30 Cool Facts You Didn't Know About 'Billie Jean'

15
It propelled 'Thriller' to be the best-selling album of all time partly due to winning shitloads of awards and honours.
Seriously? Why are we seeing this on the list called "~ you DIDN'T KNOW ~"??:ermm:
You find some other familiar facts there, but this one right here is just...
Don't get me wrong, all in all I appreciate the list. I can see they went for the number 30 for the 30th anniversary, which is cool. They just couldn't come up with enough rare facts lol

.....I woulda included something else. Like, "Billie Jean remix by Blackstreet is pretty decent. Teddy Riley, who collaborated with MJ on various songs, made a nice little tribute."

I can't believe that Quincy didn't like or want the song. Thank god Michael fought for it. I love this song. I can't imagine no Billie Jean.
I don't think Quincy Jones could surpass MJ when it comes down to the umm...the instinctive sense of rhythm or hits. Technically speaking, you never know what would click with the public. (I should add, "know" here, as in analyzing or predicting characteristics of potential hits) I think he went with his gut feelings, which made all the sense to him.
 
Birthday wishes to Billie Jean!
Well and truly deserve a place in music history.

It would be interesting to see in another 30 years time, how :billiejean: is doing then:fortuneteller:
 
Seriously? Why are we seeing this on the list called "~ you DIDN'T KNOW ~"??:ermm:
You find some other familiar facts there, but this one right here is just...
Don't get me wrong, all in all I appreciate the list. I can see they went for the number 30 for the 30th anniversary, which is cool. They just couldn't come up with enough rare facts lol

Yeah, well I think it's an article written for the average public :D
But anyway, it's cool they remembered the anniversary.
 
ivy;3758658 said:
30 Cool Facts You Didn't Know About 'Billie Jean'

By Lucy JonesPosted on 01/02/13 at 02:58:45 pm

Michael Jackson's 'Billie Jean' turns 30 today. Not only is it one of the highest selling singles of all time and the catapult that shot Jackson to the zenith of pop, it also changed the entertainment world. First, it was the video that drew attention to MTV and kick started its significance in popular culture. Second, it finally broke the grip of the racists in charge who refused to play videos featuring black performers. Here are 30 other facts you might not know.


1
Memo to this decade's lazy pop moguls: 'Billie Jean' was mixed 91 times by Bruce Swedien. 91 times!
.... I suspect that mix #2 or 3 was probably the mix that ended up being used. It's an all to typical studio scenario wherin as a mix is 'refined', energy and emotional impact are significantly diluted. It's not an uncommon thing.

### [Information shown]

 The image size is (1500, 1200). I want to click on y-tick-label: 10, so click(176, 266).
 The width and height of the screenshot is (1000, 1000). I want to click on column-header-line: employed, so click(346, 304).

### [Your assignment]
In the forum thread about 'Billie Jean', how many times was the song mixed by Bruce Swedien?

### [Result]
91 times.